MATERIAL FOR THIS TASK

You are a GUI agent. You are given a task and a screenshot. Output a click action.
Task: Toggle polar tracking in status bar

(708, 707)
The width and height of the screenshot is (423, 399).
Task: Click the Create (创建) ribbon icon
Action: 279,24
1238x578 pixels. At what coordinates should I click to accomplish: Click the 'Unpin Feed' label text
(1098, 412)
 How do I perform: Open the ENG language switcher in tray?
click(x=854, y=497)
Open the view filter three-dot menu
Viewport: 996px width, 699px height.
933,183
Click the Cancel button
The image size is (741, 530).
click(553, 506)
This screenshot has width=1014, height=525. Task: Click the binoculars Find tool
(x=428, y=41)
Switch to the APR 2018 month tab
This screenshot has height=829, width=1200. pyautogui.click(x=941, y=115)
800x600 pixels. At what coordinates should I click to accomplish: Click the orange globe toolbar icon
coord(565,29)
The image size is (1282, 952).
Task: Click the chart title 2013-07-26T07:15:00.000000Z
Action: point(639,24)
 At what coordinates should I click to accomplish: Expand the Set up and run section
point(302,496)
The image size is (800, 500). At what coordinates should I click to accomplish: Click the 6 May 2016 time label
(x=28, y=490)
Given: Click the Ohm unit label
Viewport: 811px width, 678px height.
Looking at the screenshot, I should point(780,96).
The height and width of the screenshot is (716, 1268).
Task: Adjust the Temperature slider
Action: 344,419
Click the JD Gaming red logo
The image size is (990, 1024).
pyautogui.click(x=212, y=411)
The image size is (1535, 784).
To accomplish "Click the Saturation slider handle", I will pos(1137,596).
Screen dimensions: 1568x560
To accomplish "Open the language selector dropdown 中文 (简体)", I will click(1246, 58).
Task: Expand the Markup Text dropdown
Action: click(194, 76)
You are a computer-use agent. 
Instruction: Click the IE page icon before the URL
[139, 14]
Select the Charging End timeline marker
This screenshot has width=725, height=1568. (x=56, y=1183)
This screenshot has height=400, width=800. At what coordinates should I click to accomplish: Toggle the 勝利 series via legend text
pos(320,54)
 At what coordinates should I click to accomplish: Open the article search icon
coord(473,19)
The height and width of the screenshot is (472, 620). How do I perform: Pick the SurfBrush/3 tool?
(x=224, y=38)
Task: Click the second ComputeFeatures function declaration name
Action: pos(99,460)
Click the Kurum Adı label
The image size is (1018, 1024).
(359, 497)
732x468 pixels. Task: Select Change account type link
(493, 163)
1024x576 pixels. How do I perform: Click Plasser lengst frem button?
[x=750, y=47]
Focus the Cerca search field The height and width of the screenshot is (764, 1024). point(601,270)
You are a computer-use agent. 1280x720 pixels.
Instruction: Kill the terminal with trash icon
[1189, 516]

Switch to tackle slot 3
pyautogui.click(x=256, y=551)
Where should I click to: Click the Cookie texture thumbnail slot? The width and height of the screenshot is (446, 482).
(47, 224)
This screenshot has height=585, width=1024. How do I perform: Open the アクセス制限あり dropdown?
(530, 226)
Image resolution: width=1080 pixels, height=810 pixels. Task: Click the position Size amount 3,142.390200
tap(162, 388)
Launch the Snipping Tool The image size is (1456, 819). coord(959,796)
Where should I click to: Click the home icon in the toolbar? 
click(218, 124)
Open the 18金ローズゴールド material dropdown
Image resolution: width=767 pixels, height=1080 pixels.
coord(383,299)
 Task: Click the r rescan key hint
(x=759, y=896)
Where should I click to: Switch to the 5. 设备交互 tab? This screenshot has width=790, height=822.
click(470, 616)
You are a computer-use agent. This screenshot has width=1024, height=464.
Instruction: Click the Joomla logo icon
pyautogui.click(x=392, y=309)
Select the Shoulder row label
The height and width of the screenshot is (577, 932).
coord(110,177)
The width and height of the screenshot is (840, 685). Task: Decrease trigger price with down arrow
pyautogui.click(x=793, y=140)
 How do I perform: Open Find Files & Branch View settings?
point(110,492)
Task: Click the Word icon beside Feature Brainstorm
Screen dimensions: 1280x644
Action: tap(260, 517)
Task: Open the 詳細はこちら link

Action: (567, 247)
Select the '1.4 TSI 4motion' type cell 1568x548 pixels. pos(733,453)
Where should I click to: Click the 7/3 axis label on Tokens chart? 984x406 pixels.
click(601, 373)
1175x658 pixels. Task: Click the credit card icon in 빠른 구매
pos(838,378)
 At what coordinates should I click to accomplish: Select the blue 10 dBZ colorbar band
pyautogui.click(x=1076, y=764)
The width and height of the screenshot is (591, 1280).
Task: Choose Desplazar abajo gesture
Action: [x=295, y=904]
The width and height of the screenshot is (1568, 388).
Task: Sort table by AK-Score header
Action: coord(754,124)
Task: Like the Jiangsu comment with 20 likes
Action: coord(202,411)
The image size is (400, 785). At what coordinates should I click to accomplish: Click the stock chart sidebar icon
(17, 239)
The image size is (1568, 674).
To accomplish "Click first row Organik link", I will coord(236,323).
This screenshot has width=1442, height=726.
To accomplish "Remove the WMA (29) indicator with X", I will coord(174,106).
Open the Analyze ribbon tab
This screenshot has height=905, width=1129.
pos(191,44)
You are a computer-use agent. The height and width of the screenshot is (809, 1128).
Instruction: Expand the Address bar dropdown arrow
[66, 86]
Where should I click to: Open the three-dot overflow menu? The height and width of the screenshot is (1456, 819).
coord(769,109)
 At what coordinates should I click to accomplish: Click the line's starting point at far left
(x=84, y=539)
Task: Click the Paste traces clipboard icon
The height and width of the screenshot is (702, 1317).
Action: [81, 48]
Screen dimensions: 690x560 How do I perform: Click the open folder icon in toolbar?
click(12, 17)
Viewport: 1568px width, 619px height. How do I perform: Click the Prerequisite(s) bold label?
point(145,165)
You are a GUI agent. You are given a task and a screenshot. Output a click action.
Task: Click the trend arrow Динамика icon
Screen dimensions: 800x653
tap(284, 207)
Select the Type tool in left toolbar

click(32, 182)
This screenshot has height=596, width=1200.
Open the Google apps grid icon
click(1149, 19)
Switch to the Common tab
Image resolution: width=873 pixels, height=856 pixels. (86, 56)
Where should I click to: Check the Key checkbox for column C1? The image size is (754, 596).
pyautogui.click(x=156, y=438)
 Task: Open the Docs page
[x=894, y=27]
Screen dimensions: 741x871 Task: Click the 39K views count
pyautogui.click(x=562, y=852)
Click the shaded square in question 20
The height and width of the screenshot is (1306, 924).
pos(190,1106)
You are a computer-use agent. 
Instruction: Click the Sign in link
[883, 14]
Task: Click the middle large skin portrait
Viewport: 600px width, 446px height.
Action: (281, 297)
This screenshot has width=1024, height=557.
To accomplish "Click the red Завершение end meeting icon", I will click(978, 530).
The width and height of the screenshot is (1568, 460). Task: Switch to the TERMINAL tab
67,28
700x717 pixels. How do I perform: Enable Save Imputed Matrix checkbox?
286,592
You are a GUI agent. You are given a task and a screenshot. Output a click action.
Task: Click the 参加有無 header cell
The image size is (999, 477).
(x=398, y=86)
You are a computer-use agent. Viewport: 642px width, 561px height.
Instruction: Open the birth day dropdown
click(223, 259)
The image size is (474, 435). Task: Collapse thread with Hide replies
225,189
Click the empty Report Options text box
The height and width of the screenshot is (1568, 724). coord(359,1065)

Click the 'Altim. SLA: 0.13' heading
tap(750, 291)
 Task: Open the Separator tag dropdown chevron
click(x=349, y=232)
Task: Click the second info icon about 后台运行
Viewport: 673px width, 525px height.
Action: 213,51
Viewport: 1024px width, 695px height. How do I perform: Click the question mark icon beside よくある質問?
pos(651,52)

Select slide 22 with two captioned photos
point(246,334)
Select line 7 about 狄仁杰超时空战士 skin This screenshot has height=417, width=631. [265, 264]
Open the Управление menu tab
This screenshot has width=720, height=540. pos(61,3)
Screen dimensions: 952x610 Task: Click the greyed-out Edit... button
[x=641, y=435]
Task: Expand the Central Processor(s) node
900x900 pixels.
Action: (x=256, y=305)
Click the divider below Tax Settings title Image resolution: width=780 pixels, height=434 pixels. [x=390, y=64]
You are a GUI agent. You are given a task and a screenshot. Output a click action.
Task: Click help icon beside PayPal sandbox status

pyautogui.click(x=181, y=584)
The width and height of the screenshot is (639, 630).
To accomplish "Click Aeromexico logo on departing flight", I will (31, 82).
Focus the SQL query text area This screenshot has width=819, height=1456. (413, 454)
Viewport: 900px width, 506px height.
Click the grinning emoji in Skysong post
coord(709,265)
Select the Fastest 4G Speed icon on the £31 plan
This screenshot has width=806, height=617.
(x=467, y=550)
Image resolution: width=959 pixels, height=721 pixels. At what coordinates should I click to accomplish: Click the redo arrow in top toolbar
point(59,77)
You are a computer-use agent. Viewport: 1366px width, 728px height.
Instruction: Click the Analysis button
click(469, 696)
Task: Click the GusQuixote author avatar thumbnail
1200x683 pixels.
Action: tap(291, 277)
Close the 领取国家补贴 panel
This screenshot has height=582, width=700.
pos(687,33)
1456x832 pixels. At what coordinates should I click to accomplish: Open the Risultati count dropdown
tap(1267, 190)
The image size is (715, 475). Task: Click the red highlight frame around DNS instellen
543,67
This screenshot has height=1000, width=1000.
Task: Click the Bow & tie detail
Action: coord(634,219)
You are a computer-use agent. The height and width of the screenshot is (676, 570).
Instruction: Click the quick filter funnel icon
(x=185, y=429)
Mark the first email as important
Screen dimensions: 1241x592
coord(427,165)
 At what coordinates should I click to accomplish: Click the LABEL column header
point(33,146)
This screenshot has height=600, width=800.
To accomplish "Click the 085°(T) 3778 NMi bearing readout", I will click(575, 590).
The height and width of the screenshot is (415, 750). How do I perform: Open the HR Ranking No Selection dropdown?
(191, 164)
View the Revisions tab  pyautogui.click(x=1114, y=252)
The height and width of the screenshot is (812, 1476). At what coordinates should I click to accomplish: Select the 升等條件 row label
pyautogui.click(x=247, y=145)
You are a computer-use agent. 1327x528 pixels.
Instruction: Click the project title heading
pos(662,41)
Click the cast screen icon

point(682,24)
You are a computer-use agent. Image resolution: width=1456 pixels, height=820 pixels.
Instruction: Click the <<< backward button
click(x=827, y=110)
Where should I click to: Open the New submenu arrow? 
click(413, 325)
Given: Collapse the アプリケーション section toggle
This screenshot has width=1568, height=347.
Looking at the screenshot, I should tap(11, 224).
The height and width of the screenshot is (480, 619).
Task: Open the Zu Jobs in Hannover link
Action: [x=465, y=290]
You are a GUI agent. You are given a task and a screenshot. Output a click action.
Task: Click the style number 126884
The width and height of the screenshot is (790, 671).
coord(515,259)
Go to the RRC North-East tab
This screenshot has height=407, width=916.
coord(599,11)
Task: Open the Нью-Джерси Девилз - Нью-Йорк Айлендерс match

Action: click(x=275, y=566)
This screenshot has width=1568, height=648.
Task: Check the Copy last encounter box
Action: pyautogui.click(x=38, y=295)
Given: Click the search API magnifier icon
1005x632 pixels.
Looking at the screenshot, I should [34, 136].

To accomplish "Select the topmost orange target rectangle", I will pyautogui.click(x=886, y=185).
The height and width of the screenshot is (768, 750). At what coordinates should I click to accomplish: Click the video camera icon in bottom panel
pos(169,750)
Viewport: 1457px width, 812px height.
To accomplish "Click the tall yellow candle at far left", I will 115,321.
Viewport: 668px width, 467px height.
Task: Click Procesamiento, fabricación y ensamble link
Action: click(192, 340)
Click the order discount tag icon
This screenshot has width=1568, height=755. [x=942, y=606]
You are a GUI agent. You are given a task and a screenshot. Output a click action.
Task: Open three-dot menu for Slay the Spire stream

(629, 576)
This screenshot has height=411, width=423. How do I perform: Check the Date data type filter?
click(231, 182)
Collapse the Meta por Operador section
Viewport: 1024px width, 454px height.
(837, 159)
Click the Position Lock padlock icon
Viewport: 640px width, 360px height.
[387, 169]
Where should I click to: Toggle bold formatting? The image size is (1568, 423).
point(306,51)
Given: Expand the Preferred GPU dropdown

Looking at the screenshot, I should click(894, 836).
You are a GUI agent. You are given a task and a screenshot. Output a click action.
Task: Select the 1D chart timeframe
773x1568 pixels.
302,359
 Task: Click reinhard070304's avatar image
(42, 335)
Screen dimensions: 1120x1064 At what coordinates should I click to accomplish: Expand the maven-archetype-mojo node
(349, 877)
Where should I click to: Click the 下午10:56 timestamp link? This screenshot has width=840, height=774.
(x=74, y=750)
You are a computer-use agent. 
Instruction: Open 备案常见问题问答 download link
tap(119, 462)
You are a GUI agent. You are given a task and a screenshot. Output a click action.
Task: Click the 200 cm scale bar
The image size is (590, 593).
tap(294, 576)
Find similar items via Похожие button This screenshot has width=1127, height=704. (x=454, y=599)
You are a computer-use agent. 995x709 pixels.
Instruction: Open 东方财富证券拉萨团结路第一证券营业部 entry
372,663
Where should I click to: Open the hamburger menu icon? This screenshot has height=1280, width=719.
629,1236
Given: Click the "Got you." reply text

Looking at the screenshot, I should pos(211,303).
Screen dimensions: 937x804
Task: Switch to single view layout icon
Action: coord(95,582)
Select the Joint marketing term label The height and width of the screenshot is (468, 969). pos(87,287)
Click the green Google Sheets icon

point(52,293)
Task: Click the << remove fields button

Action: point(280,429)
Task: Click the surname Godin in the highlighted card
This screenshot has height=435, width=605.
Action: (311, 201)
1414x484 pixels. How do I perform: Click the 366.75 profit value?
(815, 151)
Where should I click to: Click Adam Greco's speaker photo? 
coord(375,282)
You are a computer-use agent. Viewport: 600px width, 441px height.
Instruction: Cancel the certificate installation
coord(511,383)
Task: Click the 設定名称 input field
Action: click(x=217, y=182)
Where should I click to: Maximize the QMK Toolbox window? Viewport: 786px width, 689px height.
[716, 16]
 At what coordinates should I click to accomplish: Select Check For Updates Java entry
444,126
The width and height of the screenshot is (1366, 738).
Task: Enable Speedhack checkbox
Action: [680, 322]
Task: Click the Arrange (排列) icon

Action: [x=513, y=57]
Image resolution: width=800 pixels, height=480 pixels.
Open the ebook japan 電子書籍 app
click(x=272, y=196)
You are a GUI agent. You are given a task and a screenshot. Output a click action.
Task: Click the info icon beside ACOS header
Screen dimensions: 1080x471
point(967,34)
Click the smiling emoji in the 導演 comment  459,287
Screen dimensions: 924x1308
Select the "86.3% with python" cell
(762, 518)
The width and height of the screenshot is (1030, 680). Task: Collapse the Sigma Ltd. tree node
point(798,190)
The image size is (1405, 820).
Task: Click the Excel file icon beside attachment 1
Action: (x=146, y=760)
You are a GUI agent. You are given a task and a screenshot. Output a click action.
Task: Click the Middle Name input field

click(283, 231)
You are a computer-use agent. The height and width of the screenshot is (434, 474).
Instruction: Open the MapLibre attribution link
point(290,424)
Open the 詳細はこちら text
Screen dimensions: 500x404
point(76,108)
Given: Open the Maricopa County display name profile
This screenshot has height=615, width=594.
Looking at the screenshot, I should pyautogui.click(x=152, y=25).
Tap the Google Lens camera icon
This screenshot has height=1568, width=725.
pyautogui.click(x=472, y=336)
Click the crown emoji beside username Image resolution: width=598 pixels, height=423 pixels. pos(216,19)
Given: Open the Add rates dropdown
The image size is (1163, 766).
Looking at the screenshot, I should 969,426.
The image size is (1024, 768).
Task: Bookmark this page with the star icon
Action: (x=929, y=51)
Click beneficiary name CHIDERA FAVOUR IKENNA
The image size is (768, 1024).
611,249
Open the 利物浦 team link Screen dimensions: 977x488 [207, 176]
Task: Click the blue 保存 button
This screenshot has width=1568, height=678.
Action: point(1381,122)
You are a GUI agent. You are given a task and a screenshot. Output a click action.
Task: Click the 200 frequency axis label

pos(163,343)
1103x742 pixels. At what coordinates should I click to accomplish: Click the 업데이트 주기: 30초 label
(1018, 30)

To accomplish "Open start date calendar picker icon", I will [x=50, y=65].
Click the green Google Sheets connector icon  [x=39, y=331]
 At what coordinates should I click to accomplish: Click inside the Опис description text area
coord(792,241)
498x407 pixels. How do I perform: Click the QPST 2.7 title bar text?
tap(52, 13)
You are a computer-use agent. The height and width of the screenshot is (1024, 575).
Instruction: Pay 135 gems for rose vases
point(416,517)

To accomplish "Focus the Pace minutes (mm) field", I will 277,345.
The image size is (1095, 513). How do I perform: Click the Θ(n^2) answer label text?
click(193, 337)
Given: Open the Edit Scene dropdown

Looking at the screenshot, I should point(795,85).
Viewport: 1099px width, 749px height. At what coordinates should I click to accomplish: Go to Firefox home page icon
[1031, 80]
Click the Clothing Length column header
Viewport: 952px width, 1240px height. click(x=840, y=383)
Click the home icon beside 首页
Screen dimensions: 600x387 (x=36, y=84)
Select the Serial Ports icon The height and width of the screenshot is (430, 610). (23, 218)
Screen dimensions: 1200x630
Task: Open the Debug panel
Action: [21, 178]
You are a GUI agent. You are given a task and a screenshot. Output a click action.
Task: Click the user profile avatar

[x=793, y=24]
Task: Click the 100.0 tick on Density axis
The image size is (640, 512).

WHAT YOU HAVE TO DO
Return, from the material above, each line holding the string "skin".

OUTPUT OF THE EXERCISE
Task: Click the middle large skin portrait
Select line 7 about 狄仁杰超时空战士 skin This screenshot has height=417, width=631. [265, 264]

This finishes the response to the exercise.